Qexo runs on the JavaTM platform.
It is written in Java, and it compiles XQuery expressions and programs
to Java bytecodes (.class
files).
Qexo is Free Software (or open-source, if you prefer), available from
the Qexo website.
Qexo is based and an part of the Kawa framework. Kawa (no relation to the now-defunct IDE of the same name) was originally written in 1996 at Cygnus Solutions (now part of Red Hat) to compile the Scheme functional programming language to Java bytecodes. Since then Kawa has been generalized to handle other programming languages, including now XQuery.
Kawa depends on a Java feature called a ClassLoader
,
which can take bytecode representation of a Java program
(same format as a .class
file, but stored in an
array in memory), and convert that into a runnable class in
an existing Java executable (or "virtual machine"). (The same
mechanism is used when a browser down-loads and runs an "applet".)

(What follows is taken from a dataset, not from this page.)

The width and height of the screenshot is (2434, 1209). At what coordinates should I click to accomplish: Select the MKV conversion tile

Compiling the bytecodes and then using a ClassLoader
gives Qexo the best of both fast interactive responsiveness,
and fast execution of repetitive code. You can also save
compiled code in a .class
file so it available for
future use, and it can even be compiled to machine code
using a Java-to-machine-code compiler such
as GCJ.
The Qexo web site gives instructions for how you can get Qexo.

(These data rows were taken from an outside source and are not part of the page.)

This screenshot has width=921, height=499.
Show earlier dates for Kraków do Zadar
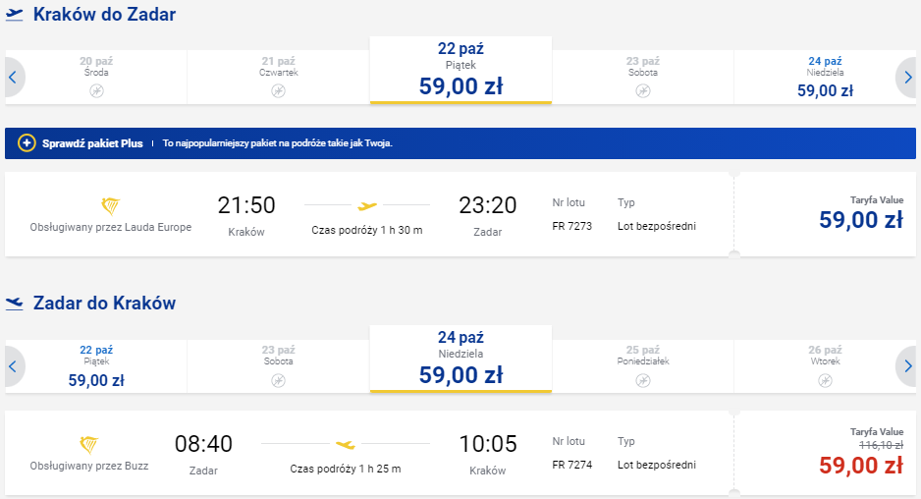pos(14,77)
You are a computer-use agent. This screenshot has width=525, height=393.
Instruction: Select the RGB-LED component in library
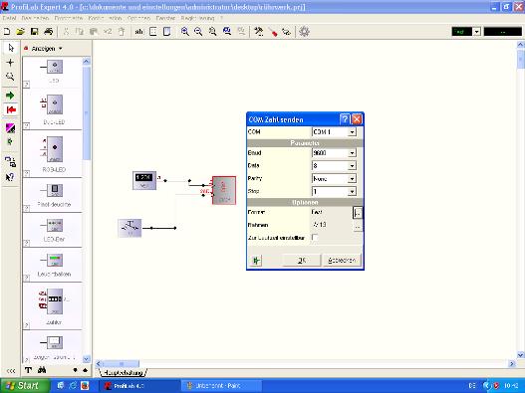(54, 153)
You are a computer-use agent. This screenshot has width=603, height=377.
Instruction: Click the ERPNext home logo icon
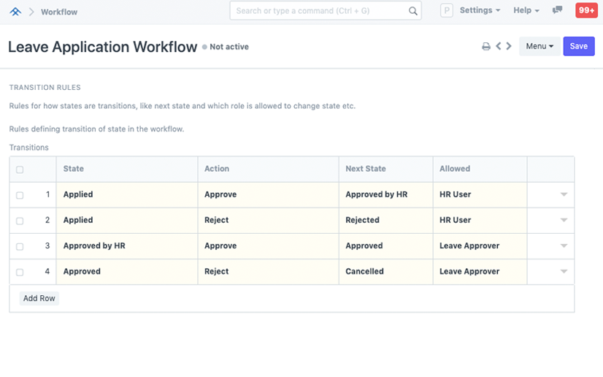[x=15, y=12]
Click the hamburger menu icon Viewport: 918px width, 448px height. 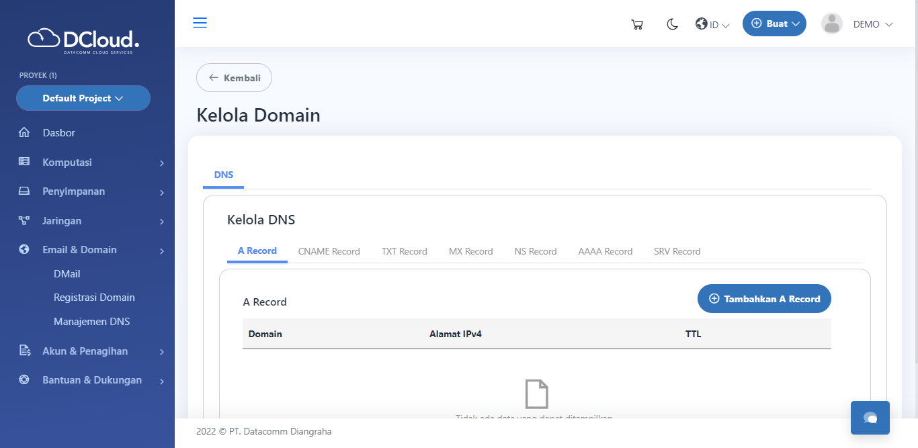[x=200, y=23]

The easiest way is to down-load the latest version of the Kawa
jar
file, for example kawa-1.7.jar
,
and put it in your class path.
In the following, we write 'qexo
' to means
the command you use to start up Qexo. There are a number of
ways you can actually run Qexo.
If you have downloaded Kawa as a jar
file
(for example kawa-1.7.jar
), you can start up
Qexo using the either command:
java -cp kawa-1.7.jar kawa.repl --xqueryor
java -jar kawa-1.7.jar --xquery
In the following we'll assuming you've defined qexo
as an alias for one of the above.
On a Unix or GNU/Linux system, you can make an alias like this,
$ alias qexo='java -jar kawa-1.7.jar --xquery'and then just do:
$ qexo
We use $
to stand for the prompt for your
command-line processor (shell or console), and
we use boldface for commands you type.
Alternatively, you can place the kawa-1.7.jar
file in your
class path, and just type 'java kawa.repl --xquery
'
instead of 'qexo
':
$ java kawa.repl --xquery
If you start up Qexo without specifying any file parameters, it will enter an inteactive loop. Here are some examples, with user input shown in bold.

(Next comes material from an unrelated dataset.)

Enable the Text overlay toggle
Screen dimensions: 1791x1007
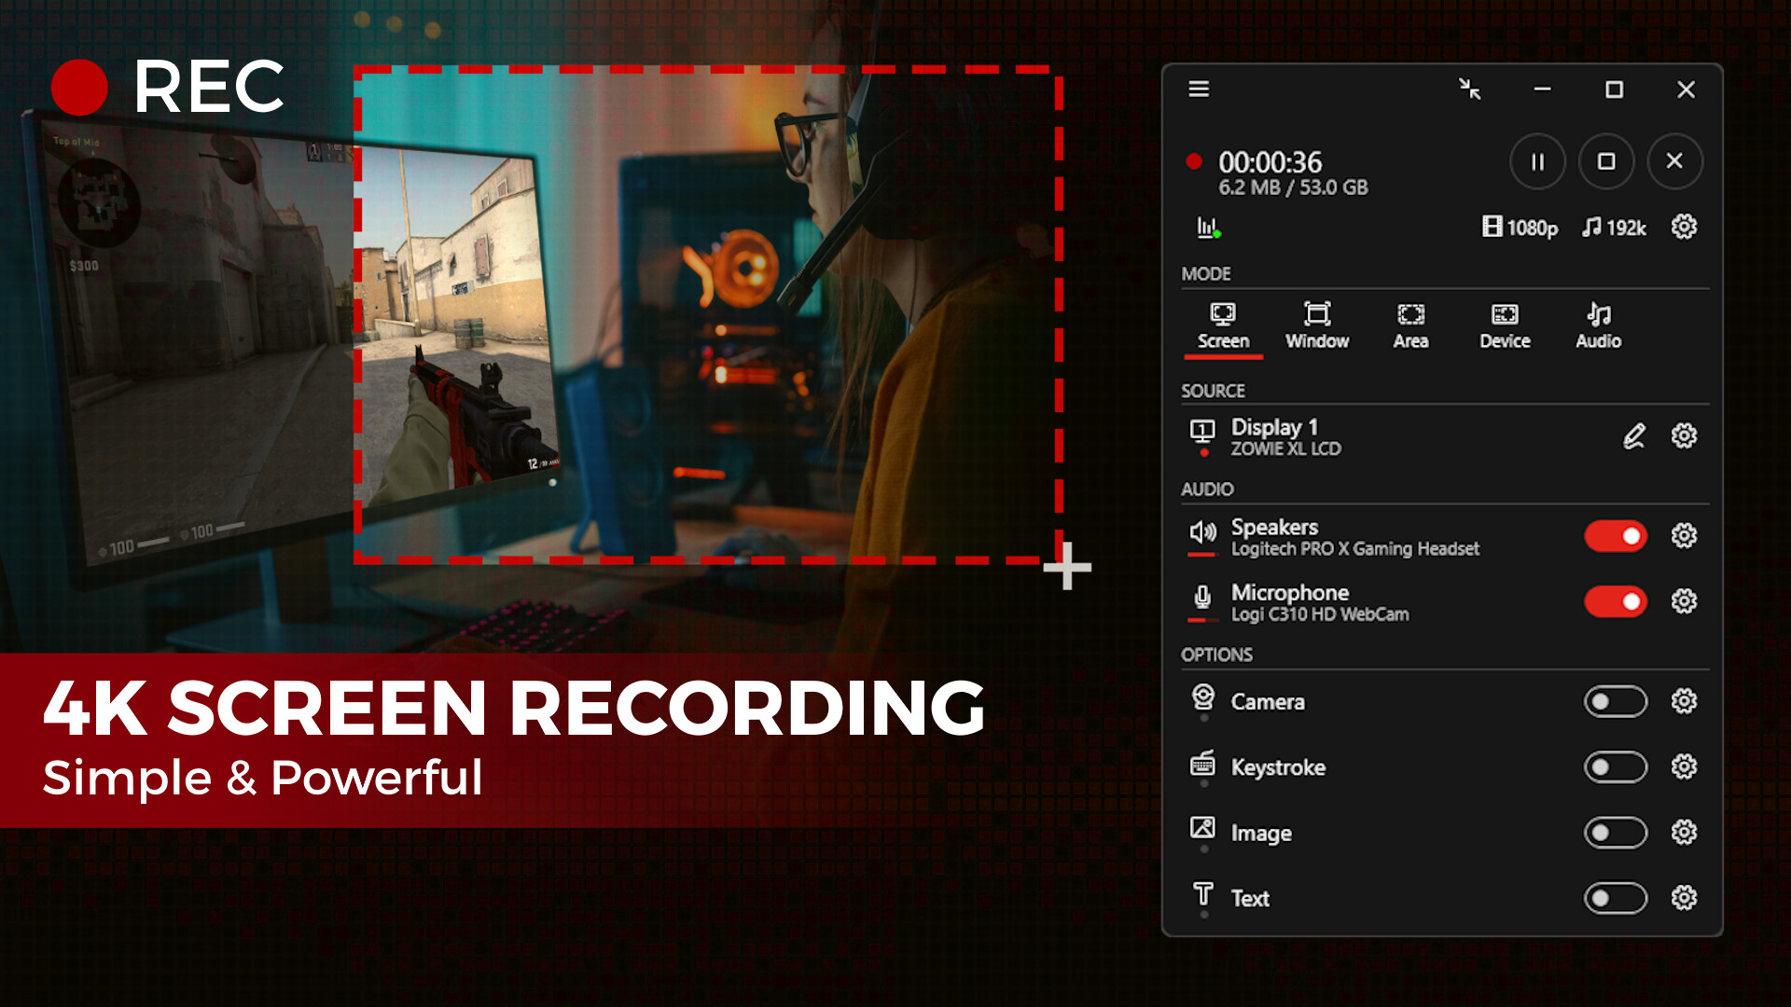(1615, 898)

$ qexo (: 1 :) for $i in 1 to 3 return 10*$i 10 20 30
The command line prompt includes the current input line number,
and has the form of an XQuery comment, to make it easier to cut and paste.
Following the prompt you can type some complete XQuery expression,
in the example for $i in 1 to 3 return 10*$i
.
and hit
How does Qexo know when an expression is "complete"? When should it evaluate what it has, as opposed to prompting for more input? The rule is that if current input line forms a complete valid expression, it evaluates it. If it has seen a syntax error, it prints out a message and discards the input. Otherwise, it prints a prompt, and waits for more input.
Let us continue, this time with some multi-line expression:
(: 2 :) (3 (: 3(:) +10) 13 (: 4 :) if (3<2) (: 5i:) then "it's true" (: 6i:) else "it's false" it's false
Notice how the prompt changes to '('
or an 'i'
to indicate that we're inside an incomplete parenthetical
or if
expression, respectively.
Next some examples of syntax errors.
(: 7 :) (for $x := 10 return $x <stdin>:7:9: missing 'in' in 'for' clause (: 8 :) %+1 <stdin>:8:1: invalid character '%' (: 9 :) = 5 <stdin>:9:1: missing expression
Qexo prints out the "file name" of the error
(in this case the standard console input), followed by the
line and column numbers. For the last error, it couldn't be
more specific than missing expression
.
Next is an example of an element constructor expression. Notice how the prompt changes to an XML comment.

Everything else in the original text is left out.